Each line below is to be copied out exactly, and none may be omitted.

- - - -

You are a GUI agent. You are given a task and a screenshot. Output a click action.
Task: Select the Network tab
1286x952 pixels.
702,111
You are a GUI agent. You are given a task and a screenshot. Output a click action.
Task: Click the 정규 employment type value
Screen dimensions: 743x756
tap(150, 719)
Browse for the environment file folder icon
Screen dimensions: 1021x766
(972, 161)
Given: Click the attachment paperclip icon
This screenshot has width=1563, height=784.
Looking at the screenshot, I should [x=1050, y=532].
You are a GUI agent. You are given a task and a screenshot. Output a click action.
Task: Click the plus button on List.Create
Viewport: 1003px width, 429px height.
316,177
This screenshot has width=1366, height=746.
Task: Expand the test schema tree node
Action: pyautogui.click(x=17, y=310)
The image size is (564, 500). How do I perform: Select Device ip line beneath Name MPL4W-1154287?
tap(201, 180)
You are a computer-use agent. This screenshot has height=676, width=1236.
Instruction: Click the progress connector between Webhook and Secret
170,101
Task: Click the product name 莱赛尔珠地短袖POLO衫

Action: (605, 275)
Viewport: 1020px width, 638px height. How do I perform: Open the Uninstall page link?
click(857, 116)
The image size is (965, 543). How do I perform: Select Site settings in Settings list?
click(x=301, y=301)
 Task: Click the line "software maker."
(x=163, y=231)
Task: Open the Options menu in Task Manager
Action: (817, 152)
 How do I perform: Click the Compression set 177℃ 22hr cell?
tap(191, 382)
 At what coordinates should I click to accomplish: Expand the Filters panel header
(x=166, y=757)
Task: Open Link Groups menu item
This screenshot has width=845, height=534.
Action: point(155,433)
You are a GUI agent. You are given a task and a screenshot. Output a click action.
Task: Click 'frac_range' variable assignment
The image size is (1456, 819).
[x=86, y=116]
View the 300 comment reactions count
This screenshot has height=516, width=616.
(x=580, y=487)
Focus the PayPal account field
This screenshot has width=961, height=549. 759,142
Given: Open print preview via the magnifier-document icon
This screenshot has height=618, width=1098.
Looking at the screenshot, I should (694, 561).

- - - -

REPLY TO THE EXERCISE:
You are a GUI agent. You are given a task and a screenshot. Output a click action.
Task: Select the Network tab
1286x952 pixels.
702,111
You are a GUI agent. You are given a task and a screenshot. Output a click action.
Task: Click the 정규 employment type value
Screen dimensions: 743x756
tap(150, 719)
Browse for the environment file folder icon
Screen dimensions: 1021x766
(972, 161)
Given: Click the attachment paperclip icon
This screenshot has width=1563, height=784.
Looking at the screenshot, I should [x=1050, y=532].
You are a GUI agent. You are given a task and a screenshot. Output a click action.
Task: Click the plus button on List.Create
Viewport: 1003px width, 429px height.
316,177
This screenshot has width=1366, height=746.
Task: Expand the test schema tree node
Action: pyautogui.click(x=17, y=310)
The image size is (564, 500). How do I perform: Select Device ip line beneath Name MPL4W-1154287?
tap(201, 180)
You are a computer-use agent. This screenshot has height=676, width=1236.
Instruction: Click the progress connector between Webhook and Secret
170,101
Task: Click the product name 莱赛尔珠地短袖POLO衫

Action: (605, 275)
Viewport: 1020px width, 638px height. How do I perform: Open the Uninstall page link?
click(857, 116)
The image size is (965, 543). How do I perform: Select Site settings in Settings list?
click(x=301, y=301)
 Task: Click the line "software maker."
(x=163, y=231)
Task: Open the Options menu in Task Manager
Action: (817, 152)
 How do I perform: Click the Compression set 177℃ 22hr cell?
tap(191, 382)
 At what coordinates should I click to accomplish: Expand the Filters panel header
(x=166, y=757)
Task: Open Link Groups menu item
This screenshot has width=845, height=534.
Action: point(155,433)
You are a GUI agent. You are given a task and a screenshot. Output a click action.
Task: Click 'frac_range' variable assignment
The image size is (1456, 819).
[x=86, y=116]
View the 300 comment reactions count
This screenshot has height=516, width=616.
(x=580, y=487)
Focus the PayPal account field
This screenshot has width=961, height=549. 759,142
Given: Open print preview via the magnifier-document icon
This screenshot has height=618, width=1098.
Looking at the screenshot, I should (694, 561).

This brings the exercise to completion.